В это время слуги вернулись с маленькими пурпурными плодами, по одному для каждого из нас. То есть я думал, что это фрукты, однако когда маленькую золотую чашу, в которой они лежали, поставили на стол, я увидел, что это капуста, пурпурная капуста – а я и не знал, что такая бывает, – и пахла она очень кисло.

«Будьте осторожны с уксусом, – сказал Птахнемхотеп. – Он настолько кислый, что может заставить ваш рот скривиться, однако вполне хорош для того, чтобы очистить мысли от востекания. – Он поднес Свою капусту ко рту и откусил от нее, как от граната. – Кошмарная еда», – заметил Он.

«Зачем Ты приказал подать ее?» – спросила Хатфертити.

«Свиньи тучнеют на капусте. Мне кажется, нам следует познакомиться с привычками нашего друга, с которым нам предстоит скоро встретиться. – И Он игриво передвинул листья на своей тарелке. – На самом деле, – сказал Он, – это прекрасный уксус и приготовлен он из Моего лучшего вина. Я люблю хороший уксус, а вы?»

«Да», – ответил мой отец.

«Нет», – сказала Хатфертити.

«У тебя нет особых причин любить его, – заметил Птахнемхотеп. – Уксус подходит тем, кто полон жалости к самому себе». «Отчего же?» – спросила моя мать.

«Его вкус говорит о его разочарованиях. Представь себе какое-нибудь плохое вино, которое никто не пьет. Оно вынуждено сидеть в своем кувшине до тех пор, пока скука не сделает его кислым. Какой гнев Я ощущаю в таком уксусе!»

«У Тебя прекрасный вкус», – заметил мой прадед.

«Исключительный вкус. У Меня дар ценителя еды, нет, не любителя еды, а дар ее опробования. Эй, унесите эту капусту! Она выглядит непромытой».

«Сегодня Ты в особом расположении духа», – сказала Хатфертити.

«Я такой раз в году».

«Раз в году», – с готовностью повторил мой отец.

«Вам понравился уксус?» – спросил Птахнемхотеп.

«Он крепкий, но отвечает Твоему описанию», – сказал мой отец.

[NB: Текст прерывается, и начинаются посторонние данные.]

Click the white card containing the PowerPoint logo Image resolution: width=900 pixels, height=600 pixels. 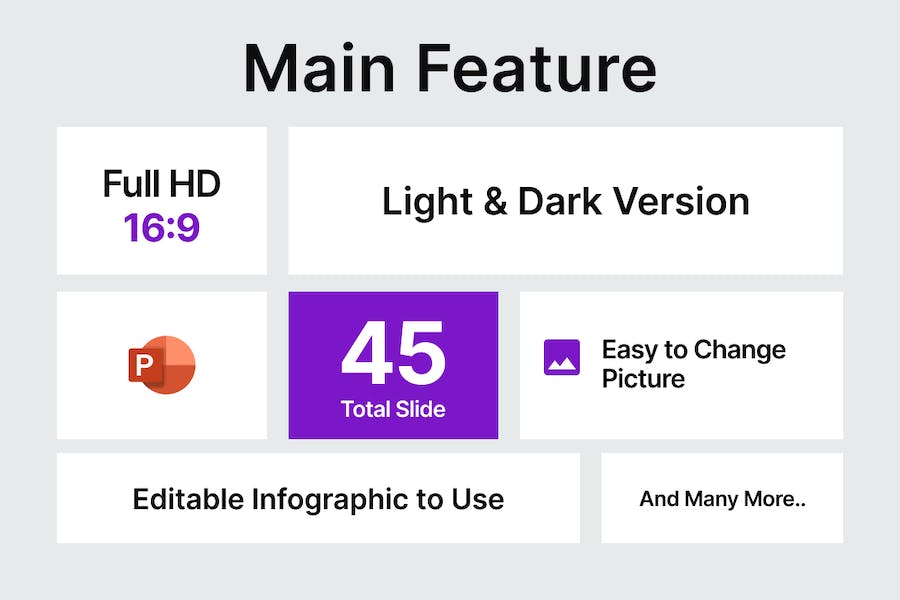coord(162,365)
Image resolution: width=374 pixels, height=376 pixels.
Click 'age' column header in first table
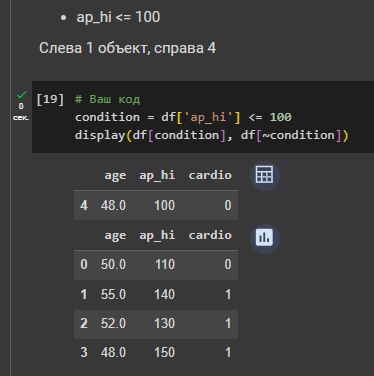tap(115, 175)
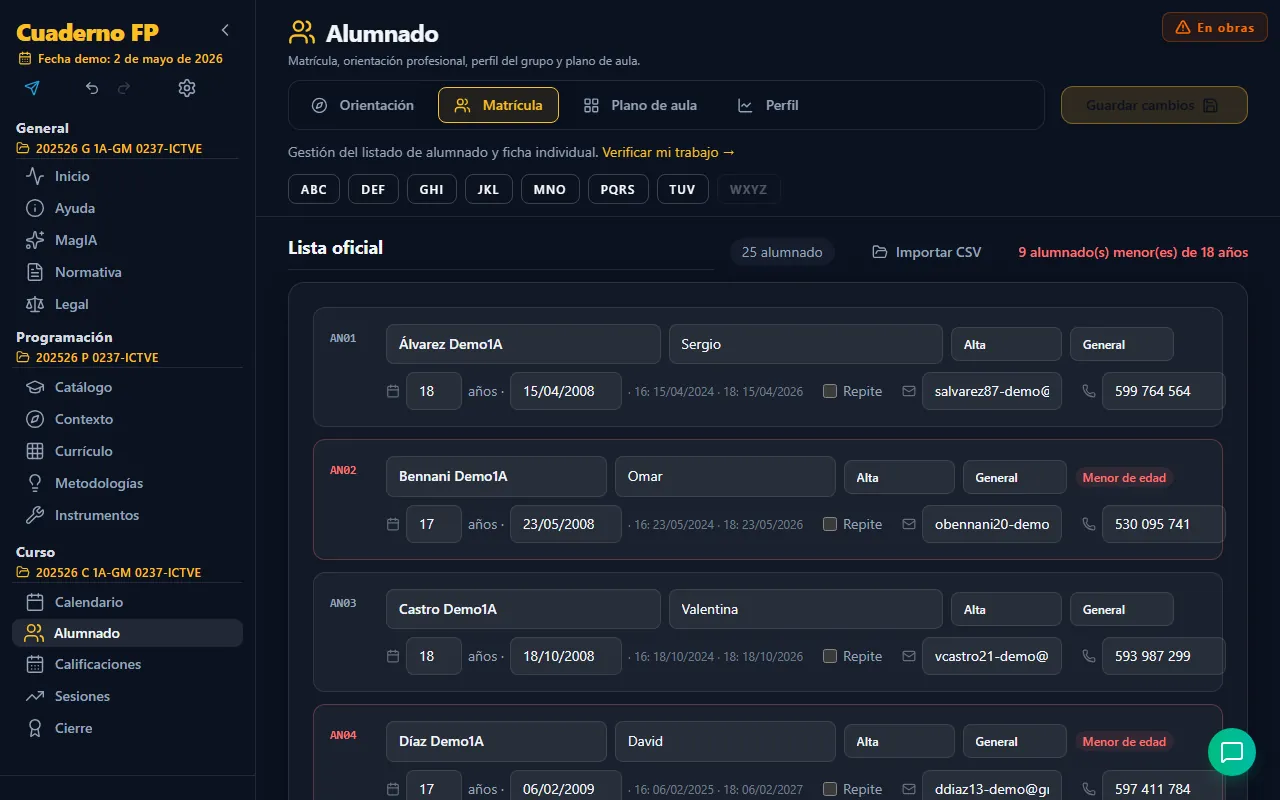Switch to the Plano de aula tab
This screenshot has height=800, width=1280.
click(x=640, y=105)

Мне не понравилась капуста, и я не стал пробовать ее; а следующее блюдо понравилось мне еще меньше, поскольку это был сырой перепел. Кожу сняли и птицу натерли приправами, а затем кожу надели снова, как тунику, но, когда я попробовал ее – может быть, это произошло от соли, чесночной соли с яростным втеканием от другой специи, – холодная жизнь, еще не удаленная из птицы приготовлением, смогла влететь в одну мою ноздрю и вылететь из другой. Мне пришлось закрыть глаза. Тогда мне привиделись двадцать перепелов, похожих на двадцать черных точек в облаке, превратившихся в двадцать белых точек в пещере, а теперь они снова стали черными. Я засмеялся от мысли, что мой нос хочет пописать, а затем чихнул.

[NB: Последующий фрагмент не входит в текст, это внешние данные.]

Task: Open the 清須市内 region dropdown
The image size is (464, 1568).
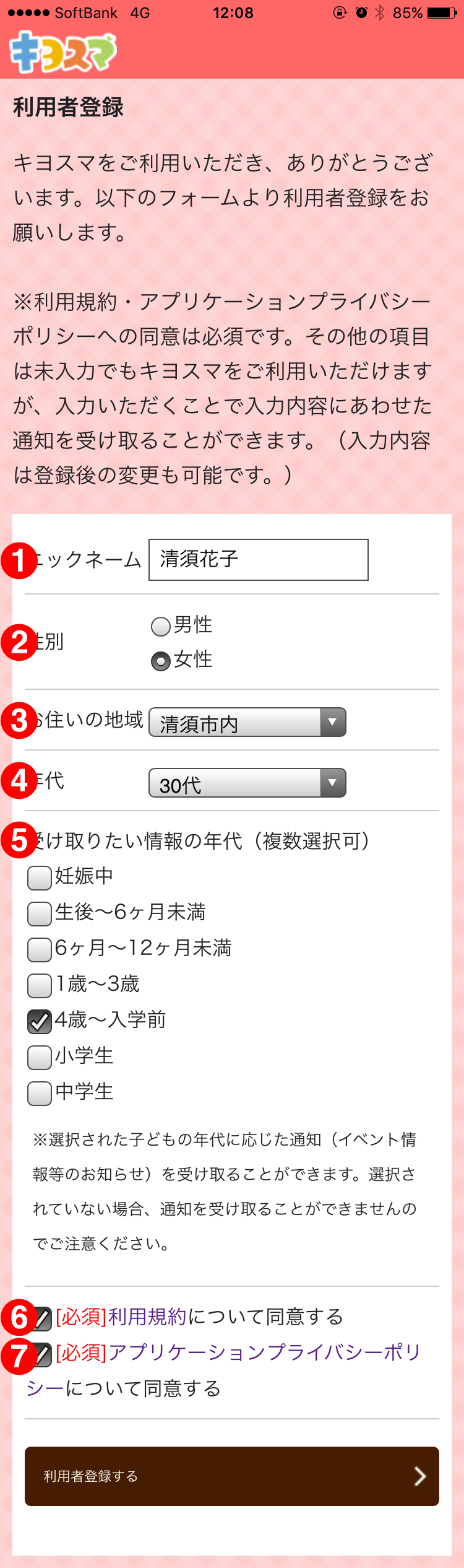Action: pyautogui.click(x=247, y=722)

Следующей подали рыбью икру, разложенную на блюде вместе со странным яйцом, скорлупа которого была не пестрой, а белой, и моя мать воскликнула: «Это яйцо вавилонской птицы?»

«Совершенно верно», – сказал Птахнемхотеп.

«От птицы, которая не летает?» – спросил мой отец.

«Да. От вавилонской птицы, которая не любит воду и не летает».

«Что же она делает?» – спросила моя мать.

«От нее много шума, она глупа, грязна и была бы никчемной, если бы не ее яйца».

«Они так же хороши, как и утиные?»

«Лишь в том случае, если ты из Вавилона, – сказал Птахнемхотеп, и все рассмеялись. Затем Он рассказал нам, как по Его приказу эти существа были привезены на судне. – Ручная птица, – )тродол-жал повторять Он, – однако, от них на лодке стоял такой гвалт – кудахтанье, важничанье, крики, – что гребцы подумали, будто птицы призывают своих вавилонских Богов. Поэтому вся команда была готова перебить свой груз при первом признаке бури. К счастью, большого ветра не поднималось. Теперь в углу Моего сада обитают эти птицы, прижившиеся на египетской земле. Они размножаются. Вскоре Я смогу прислать вам несколько штук. На самом деле, шепну Я вам, Мне нравятся эти грязные маленькие квохтушки. Я нахожу, что их яйца хороши для Моих мыслей».